* _Aim of the task_
Return only the stretch of the material below that begins with the line containing "Switch to the Under/Over 2.5 tab" and ends with the line containing "Given: Open the Pré-matrícula sidebar menu", exactly; both of those lines belong to it.

# # # # # # #

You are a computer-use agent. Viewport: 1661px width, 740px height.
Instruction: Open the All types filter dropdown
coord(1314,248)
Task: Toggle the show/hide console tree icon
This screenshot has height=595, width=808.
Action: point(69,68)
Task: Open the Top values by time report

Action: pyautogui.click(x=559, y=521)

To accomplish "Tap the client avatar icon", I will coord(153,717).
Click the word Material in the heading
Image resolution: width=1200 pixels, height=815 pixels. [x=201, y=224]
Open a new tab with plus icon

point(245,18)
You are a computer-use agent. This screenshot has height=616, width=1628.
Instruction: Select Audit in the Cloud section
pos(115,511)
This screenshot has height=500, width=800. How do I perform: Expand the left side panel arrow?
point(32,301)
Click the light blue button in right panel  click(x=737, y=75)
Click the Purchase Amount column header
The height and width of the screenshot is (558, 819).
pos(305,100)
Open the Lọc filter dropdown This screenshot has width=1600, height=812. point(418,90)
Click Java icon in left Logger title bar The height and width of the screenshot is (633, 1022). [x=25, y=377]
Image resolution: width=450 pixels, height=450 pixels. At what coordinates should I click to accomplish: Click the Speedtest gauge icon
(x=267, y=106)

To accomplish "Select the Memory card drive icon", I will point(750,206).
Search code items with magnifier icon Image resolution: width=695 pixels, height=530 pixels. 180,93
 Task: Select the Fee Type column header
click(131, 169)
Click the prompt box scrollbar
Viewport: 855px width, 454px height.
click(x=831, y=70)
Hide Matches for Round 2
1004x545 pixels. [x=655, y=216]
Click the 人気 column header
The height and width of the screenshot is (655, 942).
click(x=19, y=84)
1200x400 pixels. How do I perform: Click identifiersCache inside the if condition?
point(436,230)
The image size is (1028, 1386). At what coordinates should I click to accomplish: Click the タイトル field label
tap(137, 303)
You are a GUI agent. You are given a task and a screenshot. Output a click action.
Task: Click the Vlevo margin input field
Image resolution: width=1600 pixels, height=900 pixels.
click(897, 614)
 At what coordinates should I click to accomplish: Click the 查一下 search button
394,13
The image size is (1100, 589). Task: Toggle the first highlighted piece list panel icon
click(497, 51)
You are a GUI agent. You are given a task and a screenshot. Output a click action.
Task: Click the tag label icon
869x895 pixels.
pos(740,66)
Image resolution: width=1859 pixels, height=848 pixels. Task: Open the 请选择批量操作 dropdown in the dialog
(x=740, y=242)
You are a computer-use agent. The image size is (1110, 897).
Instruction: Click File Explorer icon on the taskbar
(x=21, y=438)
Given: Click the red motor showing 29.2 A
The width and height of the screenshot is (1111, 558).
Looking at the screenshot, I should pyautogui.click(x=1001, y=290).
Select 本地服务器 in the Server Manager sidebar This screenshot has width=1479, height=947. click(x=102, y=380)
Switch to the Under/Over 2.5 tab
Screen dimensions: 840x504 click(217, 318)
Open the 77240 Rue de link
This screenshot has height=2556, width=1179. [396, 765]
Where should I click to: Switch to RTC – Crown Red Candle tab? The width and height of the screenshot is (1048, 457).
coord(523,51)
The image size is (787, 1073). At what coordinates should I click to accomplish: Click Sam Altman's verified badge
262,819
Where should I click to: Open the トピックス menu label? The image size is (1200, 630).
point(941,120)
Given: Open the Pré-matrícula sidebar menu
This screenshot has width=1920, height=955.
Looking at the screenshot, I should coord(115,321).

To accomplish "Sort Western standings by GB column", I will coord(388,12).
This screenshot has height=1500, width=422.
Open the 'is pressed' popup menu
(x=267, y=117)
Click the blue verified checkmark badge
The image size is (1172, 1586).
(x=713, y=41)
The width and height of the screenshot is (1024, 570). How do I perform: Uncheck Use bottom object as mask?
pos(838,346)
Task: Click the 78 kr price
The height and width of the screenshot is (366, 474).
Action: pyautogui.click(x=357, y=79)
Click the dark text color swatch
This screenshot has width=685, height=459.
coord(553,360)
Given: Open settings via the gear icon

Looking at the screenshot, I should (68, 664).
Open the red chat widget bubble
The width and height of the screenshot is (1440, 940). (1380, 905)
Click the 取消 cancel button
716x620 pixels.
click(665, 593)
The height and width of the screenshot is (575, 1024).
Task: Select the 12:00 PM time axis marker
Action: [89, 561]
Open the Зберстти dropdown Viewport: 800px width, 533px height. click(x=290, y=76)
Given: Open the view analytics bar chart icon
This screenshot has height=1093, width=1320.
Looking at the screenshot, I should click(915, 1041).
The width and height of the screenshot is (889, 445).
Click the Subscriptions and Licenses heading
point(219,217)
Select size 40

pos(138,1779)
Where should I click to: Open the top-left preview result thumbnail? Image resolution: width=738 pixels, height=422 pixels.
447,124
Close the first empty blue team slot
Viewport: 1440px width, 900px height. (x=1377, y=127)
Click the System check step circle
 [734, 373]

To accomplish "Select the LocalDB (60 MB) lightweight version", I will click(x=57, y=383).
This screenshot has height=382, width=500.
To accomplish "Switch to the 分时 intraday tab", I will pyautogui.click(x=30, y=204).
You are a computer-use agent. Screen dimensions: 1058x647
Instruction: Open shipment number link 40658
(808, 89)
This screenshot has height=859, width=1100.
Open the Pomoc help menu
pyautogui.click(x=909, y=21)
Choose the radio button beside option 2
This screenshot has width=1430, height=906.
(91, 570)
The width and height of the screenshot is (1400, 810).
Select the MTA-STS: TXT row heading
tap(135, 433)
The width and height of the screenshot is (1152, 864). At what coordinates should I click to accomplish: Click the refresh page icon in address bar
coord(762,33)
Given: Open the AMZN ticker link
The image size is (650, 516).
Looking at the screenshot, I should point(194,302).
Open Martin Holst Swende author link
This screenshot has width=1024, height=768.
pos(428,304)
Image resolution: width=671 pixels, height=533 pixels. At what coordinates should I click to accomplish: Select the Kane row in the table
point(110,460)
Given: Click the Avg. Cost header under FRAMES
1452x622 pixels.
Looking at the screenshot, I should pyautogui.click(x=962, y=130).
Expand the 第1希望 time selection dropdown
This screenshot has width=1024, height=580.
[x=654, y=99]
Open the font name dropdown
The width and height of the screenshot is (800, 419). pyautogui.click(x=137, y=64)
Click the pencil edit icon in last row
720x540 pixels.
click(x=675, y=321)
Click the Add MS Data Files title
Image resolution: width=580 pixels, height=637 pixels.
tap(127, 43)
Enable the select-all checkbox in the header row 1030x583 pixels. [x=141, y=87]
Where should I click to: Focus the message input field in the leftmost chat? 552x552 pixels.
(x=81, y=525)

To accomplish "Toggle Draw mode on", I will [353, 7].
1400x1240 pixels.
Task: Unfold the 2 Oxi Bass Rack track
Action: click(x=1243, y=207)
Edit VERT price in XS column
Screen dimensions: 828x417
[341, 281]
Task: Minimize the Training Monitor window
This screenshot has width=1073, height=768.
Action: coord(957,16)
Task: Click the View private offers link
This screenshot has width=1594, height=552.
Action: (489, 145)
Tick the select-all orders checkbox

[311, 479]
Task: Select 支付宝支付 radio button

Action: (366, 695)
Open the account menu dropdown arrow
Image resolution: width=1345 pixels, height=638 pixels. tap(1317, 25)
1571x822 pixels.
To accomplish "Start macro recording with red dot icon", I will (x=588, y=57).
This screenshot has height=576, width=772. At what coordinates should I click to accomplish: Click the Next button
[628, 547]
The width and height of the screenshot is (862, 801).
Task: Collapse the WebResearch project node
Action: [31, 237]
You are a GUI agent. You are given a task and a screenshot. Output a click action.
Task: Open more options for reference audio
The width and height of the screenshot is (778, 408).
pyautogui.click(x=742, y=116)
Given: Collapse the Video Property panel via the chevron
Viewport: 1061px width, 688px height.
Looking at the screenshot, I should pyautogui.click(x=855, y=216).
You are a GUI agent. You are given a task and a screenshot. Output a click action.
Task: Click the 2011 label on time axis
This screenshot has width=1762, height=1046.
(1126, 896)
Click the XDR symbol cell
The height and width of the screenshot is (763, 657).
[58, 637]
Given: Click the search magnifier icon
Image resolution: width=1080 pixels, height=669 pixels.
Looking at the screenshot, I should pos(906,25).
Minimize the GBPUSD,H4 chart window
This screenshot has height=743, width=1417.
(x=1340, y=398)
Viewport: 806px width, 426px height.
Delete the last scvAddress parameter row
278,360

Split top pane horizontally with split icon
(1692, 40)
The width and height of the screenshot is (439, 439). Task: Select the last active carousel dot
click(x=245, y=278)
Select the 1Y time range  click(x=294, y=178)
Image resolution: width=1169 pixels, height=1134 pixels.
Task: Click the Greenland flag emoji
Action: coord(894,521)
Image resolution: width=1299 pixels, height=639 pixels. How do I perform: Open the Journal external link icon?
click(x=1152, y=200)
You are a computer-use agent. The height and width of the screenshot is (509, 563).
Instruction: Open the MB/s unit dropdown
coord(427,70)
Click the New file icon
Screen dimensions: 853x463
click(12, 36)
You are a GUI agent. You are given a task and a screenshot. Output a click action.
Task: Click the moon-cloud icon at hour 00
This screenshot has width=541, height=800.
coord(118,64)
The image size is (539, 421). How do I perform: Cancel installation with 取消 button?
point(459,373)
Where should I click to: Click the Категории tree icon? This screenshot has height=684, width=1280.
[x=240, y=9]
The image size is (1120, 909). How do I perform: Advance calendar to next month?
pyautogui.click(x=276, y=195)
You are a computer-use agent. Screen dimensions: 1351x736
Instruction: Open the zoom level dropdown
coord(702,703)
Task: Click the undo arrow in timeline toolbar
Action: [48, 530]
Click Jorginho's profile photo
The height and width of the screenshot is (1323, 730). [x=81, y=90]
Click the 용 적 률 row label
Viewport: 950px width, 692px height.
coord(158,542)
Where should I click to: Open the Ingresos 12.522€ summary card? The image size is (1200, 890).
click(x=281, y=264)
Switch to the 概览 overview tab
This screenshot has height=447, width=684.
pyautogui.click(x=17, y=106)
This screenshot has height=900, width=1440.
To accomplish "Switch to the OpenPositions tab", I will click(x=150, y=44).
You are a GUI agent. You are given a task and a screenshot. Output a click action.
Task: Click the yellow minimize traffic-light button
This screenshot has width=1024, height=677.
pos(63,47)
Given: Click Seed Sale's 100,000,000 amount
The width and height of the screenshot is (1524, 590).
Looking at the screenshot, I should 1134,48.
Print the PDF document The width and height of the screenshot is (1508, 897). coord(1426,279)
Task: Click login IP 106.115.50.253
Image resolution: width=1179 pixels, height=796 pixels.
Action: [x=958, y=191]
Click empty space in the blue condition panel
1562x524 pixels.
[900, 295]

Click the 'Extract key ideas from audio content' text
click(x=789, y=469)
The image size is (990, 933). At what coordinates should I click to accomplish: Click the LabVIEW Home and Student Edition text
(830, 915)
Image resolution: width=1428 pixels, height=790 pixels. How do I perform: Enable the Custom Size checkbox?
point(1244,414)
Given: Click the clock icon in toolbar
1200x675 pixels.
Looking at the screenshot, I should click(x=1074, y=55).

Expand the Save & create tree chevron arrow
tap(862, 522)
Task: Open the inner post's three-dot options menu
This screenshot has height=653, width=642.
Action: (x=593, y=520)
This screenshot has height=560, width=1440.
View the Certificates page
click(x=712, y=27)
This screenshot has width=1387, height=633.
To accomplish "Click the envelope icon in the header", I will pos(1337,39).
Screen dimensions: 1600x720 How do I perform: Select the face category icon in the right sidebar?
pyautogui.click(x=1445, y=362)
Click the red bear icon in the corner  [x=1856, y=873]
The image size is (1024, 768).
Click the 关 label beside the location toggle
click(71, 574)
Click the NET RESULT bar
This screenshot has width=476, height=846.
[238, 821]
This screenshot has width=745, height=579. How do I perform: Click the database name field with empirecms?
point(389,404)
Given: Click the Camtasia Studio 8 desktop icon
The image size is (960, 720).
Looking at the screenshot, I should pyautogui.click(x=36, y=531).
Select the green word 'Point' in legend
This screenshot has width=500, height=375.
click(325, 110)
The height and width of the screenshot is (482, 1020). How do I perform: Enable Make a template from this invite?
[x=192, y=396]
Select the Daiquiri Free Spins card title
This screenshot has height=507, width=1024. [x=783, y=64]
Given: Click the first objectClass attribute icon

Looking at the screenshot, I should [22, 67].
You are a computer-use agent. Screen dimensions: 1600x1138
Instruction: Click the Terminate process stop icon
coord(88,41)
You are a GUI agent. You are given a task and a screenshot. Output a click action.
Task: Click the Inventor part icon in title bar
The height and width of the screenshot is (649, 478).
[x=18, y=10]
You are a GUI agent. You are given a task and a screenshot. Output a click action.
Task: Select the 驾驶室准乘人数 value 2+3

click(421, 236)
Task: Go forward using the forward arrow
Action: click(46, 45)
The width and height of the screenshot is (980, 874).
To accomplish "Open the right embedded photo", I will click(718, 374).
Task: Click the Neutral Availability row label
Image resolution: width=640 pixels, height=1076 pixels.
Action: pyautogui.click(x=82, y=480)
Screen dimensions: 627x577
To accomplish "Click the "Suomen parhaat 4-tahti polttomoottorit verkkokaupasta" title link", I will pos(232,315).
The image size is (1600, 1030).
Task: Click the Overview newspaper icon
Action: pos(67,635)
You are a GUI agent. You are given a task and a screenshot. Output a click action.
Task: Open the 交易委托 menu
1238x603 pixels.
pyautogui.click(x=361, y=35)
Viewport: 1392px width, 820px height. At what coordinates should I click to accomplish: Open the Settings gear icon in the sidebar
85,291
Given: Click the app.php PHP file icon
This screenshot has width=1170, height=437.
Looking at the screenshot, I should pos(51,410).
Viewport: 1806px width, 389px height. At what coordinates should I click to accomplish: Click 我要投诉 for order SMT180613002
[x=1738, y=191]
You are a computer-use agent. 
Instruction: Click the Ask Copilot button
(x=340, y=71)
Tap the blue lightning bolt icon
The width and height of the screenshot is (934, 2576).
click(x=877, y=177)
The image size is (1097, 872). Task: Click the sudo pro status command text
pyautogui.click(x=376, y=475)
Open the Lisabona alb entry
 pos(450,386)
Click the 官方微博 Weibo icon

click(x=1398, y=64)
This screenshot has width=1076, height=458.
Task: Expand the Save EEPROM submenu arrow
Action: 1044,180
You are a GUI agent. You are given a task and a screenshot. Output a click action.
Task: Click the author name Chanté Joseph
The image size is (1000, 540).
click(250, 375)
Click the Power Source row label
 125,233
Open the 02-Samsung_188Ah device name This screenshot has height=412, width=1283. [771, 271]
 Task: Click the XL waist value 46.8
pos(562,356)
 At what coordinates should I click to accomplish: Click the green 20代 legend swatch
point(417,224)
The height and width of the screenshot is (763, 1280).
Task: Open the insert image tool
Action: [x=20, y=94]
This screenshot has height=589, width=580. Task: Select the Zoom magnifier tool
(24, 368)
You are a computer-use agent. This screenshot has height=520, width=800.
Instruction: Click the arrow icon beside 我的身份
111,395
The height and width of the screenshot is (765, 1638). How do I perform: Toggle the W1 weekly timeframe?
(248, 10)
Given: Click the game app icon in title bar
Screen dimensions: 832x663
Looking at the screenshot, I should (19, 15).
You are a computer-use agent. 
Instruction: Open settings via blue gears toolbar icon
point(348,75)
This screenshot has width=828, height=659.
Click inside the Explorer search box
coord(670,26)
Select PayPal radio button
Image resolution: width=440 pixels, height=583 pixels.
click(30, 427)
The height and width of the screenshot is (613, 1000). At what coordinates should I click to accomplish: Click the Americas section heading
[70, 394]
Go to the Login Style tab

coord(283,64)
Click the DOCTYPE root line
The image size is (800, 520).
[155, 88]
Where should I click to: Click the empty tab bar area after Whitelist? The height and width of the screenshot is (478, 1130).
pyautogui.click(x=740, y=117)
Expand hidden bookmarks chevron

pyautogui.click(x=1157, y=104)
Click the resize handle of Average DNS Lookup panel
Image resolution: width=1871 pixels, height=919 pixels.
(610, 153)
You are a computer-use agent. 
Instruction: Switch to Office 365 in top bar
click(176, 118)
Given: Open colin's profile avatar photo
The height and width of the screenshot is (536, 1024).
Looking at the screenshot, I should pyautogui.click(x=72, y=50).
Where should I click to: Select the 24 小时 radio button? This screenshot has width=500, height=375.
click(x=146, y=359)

# # # # # # #

* _Answer space_
Switch to the Under/Over 2.5 tab
Screen dimensions: 840x504 click(217, 318)
Open the 77240 Rue de link
This screenshot has height=2556, width=1179. [396, 765]
Where should I click to: Switch to RTC – Crown Red Candle tab? The width and height of the screenshot is (1048, 457).
coord(523,51)
The image size is (787, 1073). At what coordinates should I click to accomplish: Click Sam Altman's verified badge
262,819
Where should I click to: Open the トピックス menu label? The image size is (1200, 630).
point(941,120)
Given: Open the Pré-matrícula sidebar menu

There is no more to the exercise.